Supplied entries ▸
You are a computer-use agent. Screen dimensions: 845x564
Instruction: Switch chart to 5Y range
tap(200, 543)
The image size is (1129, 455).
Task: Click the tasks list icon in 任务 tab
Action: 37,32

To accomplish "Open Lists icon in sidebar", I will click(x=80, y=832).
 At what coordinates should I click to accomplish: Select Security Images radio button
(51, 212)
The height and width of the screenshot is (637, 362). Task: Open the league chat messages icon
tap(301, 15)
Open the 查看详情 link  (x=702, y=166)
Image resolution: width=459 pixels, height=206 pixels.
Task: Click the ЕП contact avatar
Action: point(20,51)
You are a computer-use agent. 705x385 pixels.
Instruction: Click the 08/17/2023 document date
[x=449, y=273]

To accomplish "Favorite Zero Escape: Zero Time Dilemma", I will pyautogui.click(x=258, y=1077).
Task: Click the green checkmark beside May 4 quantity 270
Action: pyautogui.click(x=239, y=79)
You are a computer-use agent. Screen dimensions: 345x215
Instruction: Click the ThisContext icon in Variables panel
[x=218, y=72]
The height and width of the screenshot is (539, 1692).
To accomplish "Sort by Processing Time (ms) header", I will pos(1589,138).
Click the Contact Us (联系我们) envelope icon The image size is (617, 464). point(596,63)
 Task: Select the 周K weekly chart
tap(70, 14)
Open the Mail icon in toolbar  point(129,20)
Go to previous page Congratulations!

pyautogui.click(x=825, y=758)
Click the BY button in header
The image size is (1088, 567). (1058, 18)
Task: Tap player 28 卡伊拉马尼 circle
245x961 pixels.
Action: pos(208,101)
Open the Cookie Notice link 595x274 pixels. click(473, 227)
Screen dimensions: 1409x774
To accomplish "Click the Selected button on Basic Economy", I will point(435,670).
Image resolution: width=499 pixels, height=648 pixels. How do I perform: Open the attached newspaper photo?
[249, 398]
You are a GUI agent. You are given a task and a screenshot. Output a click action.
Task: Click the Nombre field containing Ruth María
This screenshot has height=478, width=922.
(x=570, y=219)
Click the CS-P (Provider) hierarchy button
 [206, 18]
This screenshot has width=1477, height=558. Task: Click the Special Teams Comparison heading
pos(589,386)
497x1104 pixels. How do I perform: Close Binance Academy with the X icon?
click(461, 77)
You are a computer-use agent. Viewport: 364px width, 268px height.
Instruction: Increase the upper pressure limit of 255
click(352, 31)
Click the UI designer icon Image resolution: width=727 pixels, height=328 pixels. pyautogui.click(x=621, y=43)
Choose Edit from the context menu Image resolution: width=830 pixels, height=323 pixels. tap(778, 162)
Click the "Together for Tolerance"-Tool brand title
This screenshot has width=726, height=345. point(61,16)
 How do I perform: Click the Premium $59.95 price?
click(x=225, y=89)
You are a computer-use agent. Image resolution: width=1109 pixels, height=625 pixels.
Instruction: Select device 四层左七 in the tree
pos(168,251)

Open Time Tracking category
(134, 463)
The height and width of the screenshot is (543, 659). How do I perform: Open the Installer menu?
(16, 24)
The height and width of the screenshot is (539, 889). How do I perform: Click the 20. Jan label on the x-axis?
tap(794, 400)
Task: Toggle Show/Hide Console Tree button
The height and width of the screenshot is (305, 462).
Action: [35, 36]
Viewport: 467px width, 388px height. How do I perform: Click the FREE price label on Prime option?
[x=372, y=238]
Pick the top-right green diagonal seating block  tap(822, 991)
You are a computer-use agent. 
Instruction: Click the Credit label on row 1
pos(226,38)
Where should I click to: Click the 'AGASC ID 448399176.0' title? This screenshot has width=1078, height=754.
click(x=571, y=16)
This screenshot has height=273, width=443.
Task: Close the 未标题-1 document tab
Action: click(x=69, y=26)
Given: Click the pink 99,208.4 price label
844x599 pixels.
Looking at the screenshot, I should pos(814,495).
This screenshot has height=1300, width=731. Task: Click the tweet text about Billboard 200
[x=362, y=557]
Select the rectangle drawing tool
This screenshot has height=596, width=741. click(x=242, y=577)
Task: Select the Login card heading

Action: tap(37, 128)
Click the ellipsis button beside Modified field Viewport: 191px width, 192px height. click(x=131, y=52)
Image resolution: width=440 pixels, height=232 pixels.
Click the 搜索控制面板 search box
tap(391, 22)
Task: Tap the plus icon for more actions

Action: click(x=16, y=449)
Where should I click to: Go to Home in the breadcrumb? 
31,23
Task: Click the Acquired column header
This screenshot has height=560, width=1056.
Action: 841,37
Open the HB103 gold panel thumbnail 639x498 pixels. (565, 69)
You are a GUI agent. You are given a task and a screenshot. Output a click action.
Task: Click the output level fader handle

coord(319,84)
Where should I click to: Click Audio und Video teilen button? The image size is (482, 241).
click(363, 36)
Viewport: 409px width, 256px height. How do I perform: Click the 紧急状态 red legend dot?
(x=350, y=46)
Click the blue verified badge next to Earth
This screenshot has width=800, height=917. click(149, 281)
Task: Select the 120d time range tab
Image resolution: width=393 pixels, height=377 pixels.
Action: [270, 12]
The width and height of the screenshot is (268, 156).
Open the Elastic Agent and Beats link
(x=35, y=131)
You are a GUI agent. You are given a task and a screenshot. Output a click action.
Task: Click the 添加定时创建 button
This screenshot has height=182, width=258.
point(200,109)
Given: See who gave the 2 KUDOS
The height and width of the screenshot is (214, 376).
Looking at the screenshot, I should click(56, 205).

What you have to do ▸
Your task is to print the whole listing again exactly.

Exercise answer ▸
You are a computer-use agent. Screen dimensions: 845x564
Instruction: Switch chart to 5Y range
tap(200, 543)
The image size is (1129, 455).
Task: Click the tasks list icon in 任务 tab
Action: 37,32

To accomplish "Open Lists icon in sidebar", I will click(x=80, y=832).
 At what coordinates should I click to accomplish: Select Security Images radio button
(51, 212)
The height and width of the screenshot is (637, 362). Task: Open the league chat messages icon
tap(301, 15)
Open the 查看详情 link  (x=702, y=166)
Image resolution: width=459 pixels, height=206 pixels.
Task: Click the ЕП contact avatar
Action: point(20,51)
You are a computer-use agent. 705x385 pixels.
Instruction: Click the 08/17/2023 document date
[x=449, y=273]

To accomplish "Favorite Zero Escape: Zero Time Dilemma", I will pyautogui.click(x=258, y=1077).
Task: Click the green checkmark beside May 4 quantity 270
Action: pyautogui.click(x=239, y=79)
You are a computer-use agent. Screen dimensions: 345x215
Instruction: Click the ThisContext icon in Variables panel
[x=218, y=72]
The height and width of the screenshot is (539, 1692).
To accomplish "Sort by Processing Time (ms) header", I will pos(1589,138).
Click the Contact Us (联系我们) envelope icon The image size is (617, 464). point(596,63)
 Task: Select the 周K weekly chart
tap(70, 14)
Open the Mail icon in toolbar  point(129,20)
Go to previous page Congratulations!

pyautogui.click(x=825, y=758)
Click the BY button in header
The image size is (1088, 567). (1058, 18)
Task: Tap player 28 卡伊拉马尼 circle
245x961 pixels.
Action: pos(208,101)
Open the Cookie Notice link 595x274 pixels. click(473, 227)
Screen dimensions: 1409x774
To accomplish "Click the Selected button on Basic Economy", I will point(435,670).
Image resolution: width=499 pixels, height=648 pixels. How do I perform: Open the attached newspaper photo?
[249, 398]
You are a GUI agent. You are given a task and a screenshot. Output a click action.
Task: Click the Nombre field containing Ruth María
This screenshot has height=478, width=922.
(x=570, y=219)
Click the CS-P (Provider) hierarchy button
 [206, 18]
This screenshot has width=1477, height=558. Task: Click the Special Teams Comparison heading
pos(589,386)
497x1104 pixels. How do I perform: Close Binance Academy with the X icon?
click(461, 77)
You are a computer-use agent. Viewport: 364px width, 268px height.
Instruction: Increase the upper pressure limit of 255
click(352, 31)
Click the UI designer icon Image resolution: width=727 pixels, height=328 pixels. pyautogui.click(x=621, y=43)
Choose Edit from the context menu Image resolution: width=830 pixels, height=323 pixels. tap(778, 162)
Click the "Together for Tolerance"-Tool brand title
This screenshot has width=726, height=345. point(61,16)
 How do I perform: Click the Premium $59.95 price?
click(x=225, y=89)
You are a computer-use agent. Image resolution: width=1109 pixels, height=625 pixels.
Instruction: Select device 四层左七 in the tree
pos(168,251)

Open Time Tracking category
(134, 463)
The height and width of the screenshot is (543, 659). How do I perform: Open the Installer menu?
(16, 24)
The height and width of the screenshot is (539, 889). How do I perform: Click the 20. Jan label on the x-axis?
tap(794, 400)
Task: Toggle Show/Hide Console Tree button
The height and width of the screenshot is (305, 462).
Action: [35, 36]
Viewport: 467px width, 388px height. How do I perform: Click the FREE price label on Prime option?
[x=372, y=238]
Pick the top-right green diagonal seating block  tap(822, 991)
You are a computer-use agent. 
Instruction: Click the Credit label on row 1
pos(226,38)
Where should I click to: Click the 'AGASC ID 448399176.0' title? This screenshot has width=1078, height=754.
click(x=571, y=16)
This screenshot has height=273, width=443.
Task: Close the 未标题-1 document tab
Action: click(x=69, y=26)
Given: Click the pink 99,208.4 price label
844x599 pixels.
Looking at the screenshot, I should pos(814,495).
This screenshot has height=1300, width=731. Task: Click the tweet text about Billboard 200
[x=362, y=557]
Select the rectangle drawing tool
This screenshot has height=596, width=741. click(x=242, y=577)
Task: Select the Login card heading

Action: tap(37, 128)
Click the ellipsis button beside Modified field Viewport: 191px width, 192px height. click(x=131, y=52)
Image resolution: width=440 pixels, height=232 pixels.
Click the 搜索控制面板 search box
tap(391, 22)
Task: Tap the plus icon for more actions

Action: click(x=16, y=449)
Where should I click to: Go to Home in the breadcrumb? 
31,23
Task: Click the Acquired column header
This screenshot has height=560, width=1056.
Action: 841,37
Open the HB103 gold panel thumbnail 639x498 pixels. (565, 69)
You are a GUI agent. You are given a task and a screenshot. Output a click action.
Task: Click the output level fader handle

coord(319,84)
Where should I click to: Click Audio und Video teilen button? The image size is (482, 241).
click(363, 36)
Viewport: 409px width, 256px height. How do I perform: Click the 紧急状态 red legend dot?
(x=350, y=46)
Click the blue verified badge next to Earth
This screenshot has width=800, height=917. click(149, 281)
Task: Select the 120d time range tab
Image resolution: width=393 pixels, height=377 pixels.
Action: [270, 12]
The width and height of the screenshot is (268, 156).
Open the Elastic Agent and Beats link
(x=35, y=131)
You are a GUI agent. You are given a task and a screenshot. Output a click action.
Task: Click the 添加定时创建 button
This screenshot has height=182, width=258.
point(200,109)
Given: See who gave the 2 KUDOS
The height and width of the screenshot is (214, 376).
Looking at the screenshot, I should click(56, 205).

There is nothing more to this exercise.